A Rússia executou bombardeio de proporções até então inéditas contra a Ucrânia. Entre a noite de 1º de junho e a madrugada de 2 de junho, as forças militares russas dispararam 656 veículos aéreos não tripulados e 73 mísseis contra cidades e infraestruturas ucranianas, marca que intensifica a escalada de um conflito que já dura mais de um ano.

O saldo da ofensiva foi devastador. Autoridades locais confirmam ao menos 18 mortos espalhados por várias regiões do país. A capital, Kiev, registrou seis óbitos apenas em seu perímetro. Além disso, mais de 100 pessoas sofreram ferimentos em decorrência dos ataques, parte delas em estado grave.

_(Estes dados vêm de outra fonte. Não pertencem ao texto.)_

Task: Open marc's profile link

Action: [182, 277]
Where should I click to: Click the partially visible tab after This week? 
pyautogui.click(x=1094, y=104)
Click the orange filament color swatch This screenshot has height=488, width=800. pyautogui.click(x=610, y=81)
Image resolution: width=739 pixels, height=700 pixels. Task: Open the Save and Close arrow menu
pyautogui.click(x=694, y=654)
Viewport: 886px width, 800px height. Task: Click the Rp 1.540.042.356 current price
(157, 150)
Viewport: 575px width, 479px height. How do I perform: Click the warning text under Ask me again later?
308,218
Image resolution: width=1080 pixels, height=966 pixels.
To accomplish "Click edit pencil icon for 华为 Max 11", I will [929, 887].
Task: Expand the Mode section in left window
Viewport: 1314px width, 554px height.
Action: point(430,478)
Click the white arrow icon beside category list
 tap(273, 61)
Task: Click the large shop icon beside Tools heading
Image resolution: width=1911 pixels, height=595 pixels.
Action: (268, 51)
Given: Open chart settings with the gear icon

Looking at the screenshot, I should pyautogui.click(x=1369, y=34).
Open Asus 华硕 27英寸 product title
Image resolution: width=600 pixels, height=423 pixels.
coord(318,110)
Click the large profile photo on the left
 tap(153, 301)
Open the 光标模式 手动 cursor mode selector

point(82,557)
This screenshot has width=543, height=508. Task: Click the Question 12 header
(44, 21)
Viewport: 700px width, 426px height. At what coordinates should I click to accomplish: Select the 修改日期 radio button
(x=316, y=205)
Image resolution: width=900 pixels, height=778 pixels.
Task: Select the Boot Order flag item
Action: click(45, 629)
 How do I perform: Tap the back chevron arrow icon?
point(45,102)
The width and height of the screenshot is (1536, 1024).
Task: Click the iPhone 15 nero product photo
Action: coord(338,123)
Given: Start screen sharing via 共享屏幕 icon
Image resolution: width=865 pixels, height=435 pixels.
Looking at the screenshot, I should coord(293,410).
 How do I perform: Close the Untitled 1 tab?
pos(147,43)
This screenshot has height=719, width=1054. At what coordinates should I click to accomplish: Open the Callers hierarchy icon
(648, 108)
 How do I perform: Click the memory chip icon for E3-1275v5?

O ataque representa uma mudança de padrão tático russo. A concentração de drones e mísseis em um curto intervalo de tempo sugere mobilização de recursos significativos e disposição de intensificar a pressão militar sobre os centros urbanos ucranianos. Especialistas apontam que operações deste porte exigem coordenação complexa e consumo acelerado de arsenal, fator relevante para análise da capacidade bélica de Moscou.

A ação ocorre em contexto de desgaste progressivo de ambos os lados no conflito. Enquanto isso, infraestruturas civis continuam sendo alvo direto, alimentando crise humanitária que já afeta milhões de cidadãos comuns na região.